Produce a word-for-word copy of the data below.
Data excerpts Start Marker
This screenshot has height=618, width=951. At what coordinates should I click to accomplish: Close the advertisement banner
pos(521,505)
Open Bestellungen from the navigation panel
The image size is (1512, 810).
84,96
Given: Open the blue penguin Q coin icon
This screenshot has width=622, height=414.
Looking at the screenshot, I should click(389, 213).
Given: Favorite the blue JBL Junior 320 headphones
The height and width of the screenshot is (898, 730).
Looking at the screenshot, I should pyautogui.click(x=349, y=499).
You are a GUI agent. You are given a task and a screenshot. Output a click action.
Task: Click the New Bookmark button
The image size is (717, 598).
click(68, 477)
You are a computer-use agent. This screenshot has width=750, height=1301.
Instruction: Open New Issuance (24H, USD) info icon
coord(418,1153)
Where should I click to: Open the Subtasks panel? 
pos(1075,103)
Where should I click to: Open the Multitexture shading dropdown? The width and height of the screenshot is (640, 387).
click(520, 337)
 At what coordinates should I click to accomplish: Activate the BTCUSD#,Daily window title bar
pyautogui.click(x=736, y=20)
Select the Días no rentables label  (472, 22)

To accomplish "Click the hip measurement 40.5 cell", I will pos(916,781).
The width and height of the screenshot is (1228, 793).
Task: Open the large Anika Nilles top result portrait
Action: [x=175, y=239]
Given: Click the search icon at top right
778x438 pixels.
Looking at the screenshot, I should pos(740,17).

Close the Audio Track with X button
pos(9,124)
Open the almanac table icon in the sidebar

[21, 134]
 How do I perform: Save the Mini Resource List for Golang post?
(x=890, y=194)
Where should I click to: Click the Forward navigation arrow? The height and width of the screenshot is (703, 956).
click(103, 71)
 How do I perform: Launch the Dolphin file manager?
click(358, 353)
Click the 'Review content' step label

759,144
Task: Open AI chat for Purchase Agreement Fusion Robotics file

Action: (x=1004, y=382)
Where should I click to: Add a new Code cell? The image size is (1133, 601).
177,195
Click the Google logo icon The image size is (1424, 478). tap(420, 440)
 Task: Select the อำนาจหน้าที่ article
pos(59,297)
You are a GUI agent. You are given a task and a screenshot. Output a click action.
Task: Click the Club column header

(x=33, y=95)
Data excerpts End Marker
• _Response to the exercise_
This screenshot has height=618, width=951. At what coordinates should I click to accomplish: Close the advertisement banner
pos(521,505)
Open Bestellungen from the navigation panel
The image size is (1512, 810).
84,96
Given: Open the blue penguin Q coin icon
This screenshot has width=622, height=414.
Looking at the screenshot, I should click(389, 213).
Given: Favorite the blue JBL Junior 320 headphones
The height and width of the screenshot is (898, 730).
Looking at the screenshot, I should pyautogui.click(x=349, y=499).
You are a GUI agent. You are given a task and a screenshot. Output a click action.
Task: Click the New Bookmark button
The image size is (717, 598).
click(68, 477)
You are a computer-use agent. This screenshot has width=750, height=1301.
Instruction: Open New Issuance (24H, USD) info icon
coord(418,1153)
Where should I click to: Open the Subtasks panel? 
pos(1075,103)
Where should I click to: Open the Multitexture shading dropdown? The width and height of the screenshot is (640, 387).
click(520, 337)
 At what coordinates should I click to accomplish: Activate the BTCUSD#,Daily window title bar
pyautogui.click(x=736, y=20)
Select the Días no rentables label  (472, 22)

To accomplish "Click the hip measurement 40.5 cell", I will pos(916,781).
The width and height of the screenshot is (1228, 793).
Task: Open the large Anika Nilles top result portrait
Action: [x=175, y=239]
Given: Click the search icon at top right
778x438 pixels.
Looking at the screenshot, I should pos(740,17).

Close the Audio Track with X button
pos(9,124)
Open the almanac table icon in the sidebar

[21, 134]
 How do I perform: Save the Mini Resource List for Golang post?
(x=890, y=194)
Where should I click to: Click the Forward navigation arrow? The height and width of the screenshot is (703, 956).
click(103, 71)
 How do I perform: Launch the Dolphin file manager?
click(358, 353)
Click the 'Review content' step label

759,144
Task: Open AI chat for Purchase Agreement Fusion Robotics file

Action: (x=1004, y=382)
Where should I click to: Add a new Code cell? The image size is (1133, 601).
177,195
Click the Google logo icon The image size is (1424, 478). tap(420, 440)
 Task: Select the อำนาจหน้าที่ article
pos(59,297)
You are a GUI agent. You are given a task and a screenshot. Output a click action.
Task: Click the Club column header

(x=33, y=95)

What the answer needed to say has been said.